The author was interviewed on PRI's "To the best of our knowledge": http://ttbook.org/book/little-brother-defies-cory-doctorow
This book is everything that I hate in literature: a story in service to a clear agenda and science fiction so obsessed with technology that every other section is a long explanation of some geeky process. And I loved every page. The book is that good. The story needs the agenda to function, but it is a good story in and of itself, and the agenda is important to consider (the situation described is not far-fetched at all, if hysterical). Doctorow’s explanation of technology and hacking is long but easy to follow and well-interwoven with the rest of the text. If computers make your eyes glaze over, you won’t be able to follow it, but if you’re comfortable with tech-y explanations despite not being capable of producing them yourself, you should have no trouble. Premise: A terrorist attack hits San Francisco, and in its aftermath, California essentially becomes a police state run by the Department of Homeland Security. After being imprisoned and brutally interrogated on an unsubstantiated charge, a teenage hacker decides to fight the system. Gripping. Energetic. Read it.
Very thought-provoking, though the interrogation and torture scenes are a little intense. This book is a little disturbing because you can see this future, with the US government illegally spying on, detaining and torturing its citizens, becoming real so easily. The examination of our technology easily turning "big brother" on us makes this a great modern, techie version of Fahrenheit 451.
This novel doesn't boast stellar writing (in a one-sentence paragraph, Doctorow uses some derivative of "grab" three times) or any truly deep insight into teens' minds. At times, the dialogue is unbearably cheesy (Marcus actually says "Hiya!" -- exclamation mark and all -- to his girlfriend. *gag*), and characters are liable to go on speeches to sledgehammer home an opinion. And yet, somewhow, the reader isn't likely to mind the long passages of narration as Marcus details the crypting of the Xnet, SMTP tunneling, and the Onion Router, which I wish I'd read of when I went to China and its great Internet Firewall. And Marcus explains things clearly, with plenty of analogies, so that when he says, "If you've never programmed a computer, you should. There's nothing like it in the whole world. When you program a computer, it does exactly what you tell it to do" (p. 119), you're inclined to agree with him. (Trust me, I took a programming course last year and really -- programs actually do whatever you tell it to do. It's exhilarating... and maddening, when you fail to debug the program properly.) It isn't the action sequences that stand out in Little Brother, the prison questioning and torture; it's the quiet (then not-so-quiet) pushing-back of Marcus's network, the "Don't trust anyone under 25", the realizations and redrawings of what terrorism means, and how technology isn't meant to keep things secret; it's meant to keep things secure. This book truly is relevant, so please, read it.
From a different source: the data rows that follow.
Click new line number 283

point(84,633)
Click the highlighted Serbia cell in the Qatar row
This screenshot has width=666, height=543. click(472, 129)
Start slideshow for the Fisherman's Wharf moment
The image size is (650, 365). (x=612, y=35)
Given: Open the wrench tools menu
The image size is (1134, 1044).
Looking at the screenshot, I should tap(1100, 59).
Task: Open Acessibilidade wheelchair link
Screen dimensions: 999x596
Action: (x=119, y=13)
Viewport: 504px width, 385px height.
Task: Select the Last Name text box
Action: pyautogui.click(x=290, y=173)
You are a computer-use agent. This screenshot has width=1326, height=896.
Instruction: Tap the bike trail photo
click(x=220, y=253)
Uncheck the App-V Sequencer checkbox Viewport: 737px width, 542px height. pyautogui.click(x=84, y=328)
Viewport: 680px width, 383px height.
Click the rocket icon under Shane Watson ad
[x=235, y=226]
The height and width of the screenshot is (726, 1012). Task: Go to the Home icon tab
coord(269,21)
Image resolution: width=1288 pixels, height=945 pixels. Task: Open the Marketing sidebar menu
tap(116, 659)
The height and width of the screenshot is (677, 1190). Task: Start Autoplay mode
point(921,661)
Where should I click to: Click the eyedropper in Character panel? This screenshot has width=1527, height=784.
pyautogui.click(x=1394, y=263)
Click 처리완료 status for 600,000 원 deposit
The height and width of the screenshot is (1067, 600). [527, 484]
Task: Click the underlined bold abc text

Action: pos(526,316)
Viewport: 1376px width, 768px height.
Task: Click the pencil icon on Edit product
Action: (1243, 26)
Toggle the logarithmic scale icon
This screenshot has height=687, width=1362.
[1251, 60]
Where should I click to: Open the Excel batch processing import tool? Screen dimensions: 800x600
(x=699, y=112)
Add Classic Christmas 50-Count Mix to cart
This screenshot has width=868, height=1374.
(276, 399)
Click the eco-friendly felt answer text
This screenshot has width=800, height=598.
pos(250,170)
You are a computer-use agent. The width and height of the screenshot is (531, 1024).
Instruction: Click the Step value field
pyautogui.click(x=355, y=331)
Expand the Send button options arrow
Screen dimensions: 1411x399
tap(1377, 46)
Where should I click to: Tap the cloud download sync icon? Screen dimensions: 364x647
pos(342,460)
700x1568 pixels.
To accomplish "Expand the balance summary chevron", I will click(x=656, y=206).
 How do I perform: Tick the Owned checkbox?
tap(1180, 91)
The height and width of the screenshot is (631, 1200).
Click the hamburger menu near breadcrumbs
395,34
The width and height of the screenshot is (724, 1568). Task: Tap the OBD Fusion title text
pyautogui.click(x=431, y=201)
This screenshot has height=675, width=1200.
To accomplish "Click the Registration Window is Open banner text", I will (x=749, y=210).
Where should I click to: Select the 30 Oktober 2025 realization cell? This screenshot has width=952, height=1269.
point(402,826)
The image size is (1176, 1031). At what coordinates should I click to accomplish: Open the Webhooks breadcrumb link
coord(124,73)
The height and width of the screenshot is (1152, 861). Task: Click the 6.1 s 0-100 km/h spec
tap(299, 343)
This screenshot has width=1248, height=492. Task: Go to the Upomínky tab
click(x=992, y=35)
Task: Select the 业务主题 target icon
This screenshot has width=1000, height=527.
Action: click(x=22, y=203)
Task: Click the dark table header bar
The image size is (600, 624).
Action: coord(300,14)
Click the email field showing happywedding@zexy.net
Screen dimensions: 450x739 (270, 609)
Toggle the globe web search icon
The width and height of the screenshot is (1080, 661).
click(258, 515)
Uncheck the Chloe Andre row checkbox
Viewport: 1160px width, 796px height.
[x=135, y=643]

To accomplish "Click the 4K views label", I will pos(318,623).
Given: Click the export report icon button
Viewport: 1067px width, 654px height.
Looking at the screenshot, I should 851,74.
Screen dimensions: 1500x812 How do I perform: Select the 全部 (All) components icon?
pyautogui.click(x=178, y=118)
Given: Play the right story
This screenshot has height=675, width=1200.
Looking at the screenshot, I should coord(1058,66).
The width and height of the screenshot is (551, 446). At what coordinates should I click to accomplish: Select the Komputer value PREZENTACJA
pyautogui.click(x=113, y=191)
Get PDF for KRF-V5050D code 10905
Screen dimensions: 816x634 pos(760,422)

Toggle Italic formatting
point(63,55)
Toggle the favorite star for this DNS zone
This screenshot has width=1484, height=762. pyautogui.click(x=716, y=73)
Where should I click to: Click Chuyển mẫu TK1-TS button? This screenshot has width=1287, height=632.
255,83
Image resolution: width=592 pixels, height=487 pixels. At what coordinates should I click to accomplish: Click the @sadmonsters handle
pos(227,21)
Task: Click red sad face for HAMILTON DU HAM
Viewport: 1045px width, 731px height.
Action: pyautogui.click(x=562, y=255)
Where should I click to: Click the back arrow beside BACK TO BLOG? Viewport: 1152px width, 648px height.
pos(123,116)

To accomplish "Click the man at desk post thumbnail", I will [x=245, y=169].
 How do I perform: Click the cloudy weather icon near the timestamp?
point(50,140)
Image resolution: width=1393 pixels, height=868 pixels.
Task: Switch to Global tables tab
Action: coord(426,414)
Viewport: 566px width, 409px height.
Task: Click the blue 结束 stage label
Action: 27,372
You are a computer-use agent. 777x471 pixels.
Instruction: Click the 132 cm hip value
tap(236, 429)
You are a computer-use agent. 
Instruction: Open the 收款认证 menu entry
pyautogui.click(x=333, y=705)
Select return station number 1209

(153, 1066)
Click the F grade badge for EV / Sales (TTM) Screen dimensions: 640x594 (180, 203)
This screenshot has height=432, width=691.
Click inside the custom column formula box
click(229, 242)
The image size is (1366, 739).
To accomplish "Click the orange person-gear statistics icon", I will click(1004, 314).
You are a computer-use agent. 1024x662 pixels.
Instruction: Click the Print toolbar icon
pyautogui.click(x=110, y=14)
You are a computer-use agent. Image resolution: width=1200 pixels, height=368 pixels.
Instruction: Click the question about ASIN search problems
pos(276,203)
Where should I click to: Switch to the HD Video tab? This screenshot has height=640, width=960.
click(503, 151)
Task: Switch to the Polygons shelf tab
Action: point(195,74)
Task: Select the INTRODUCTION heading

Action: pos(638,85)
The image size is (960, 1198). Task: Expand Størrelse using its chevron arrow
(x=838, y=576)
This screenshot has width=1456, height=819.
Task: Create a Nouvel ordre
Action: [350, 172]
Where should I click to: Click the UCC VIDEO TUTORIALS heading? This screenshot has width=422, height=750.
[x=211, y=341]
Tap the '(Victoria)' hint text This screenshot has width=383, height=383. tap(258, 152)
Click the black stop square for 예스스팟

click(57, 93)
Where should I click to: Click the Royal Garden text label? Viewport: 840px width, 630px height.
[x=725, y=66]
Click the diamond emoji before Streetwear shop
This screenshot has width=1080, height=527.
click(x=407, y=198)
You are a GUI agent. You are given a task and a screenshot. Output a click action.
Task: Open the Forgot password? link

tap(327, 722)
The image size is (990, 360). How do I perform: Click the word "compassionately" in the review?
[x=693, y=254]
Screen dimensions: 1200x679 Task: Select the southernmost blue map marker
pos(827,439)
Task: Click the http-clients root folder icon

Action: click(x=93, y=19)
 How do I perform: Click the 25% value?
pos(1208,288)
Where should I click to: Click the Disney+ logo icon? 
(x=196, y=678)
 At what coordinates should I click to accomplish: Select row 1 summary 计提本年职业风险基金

A timely and engaging technothriller, along the lines of early Stephenson for a younger audience.
I really liked this book which is weird because when I read it, I was still reading all teen romance novels and nothing else. One day, on a whim I picked it up and realized how awesome books can be even without it being mainly about two people falling in love. Books like this are the reason why, if you don't usually read, you should step out of your comfort zone and try something new.
How very "ironic" that a book like this is written by someone like Doctorow, a complete fraud and farce who censors his web site (boingboing.net) in order to keep it as vanilla as possible, that is, as commercially viable and therefore content-free. In these days of WikiLeaks, Bradley Manning, John Kiriakou, Thomas Drake, Dr. Cate Jenkins, Edward Snowden, and many others, a fraud like Doctorow should never be countenanced!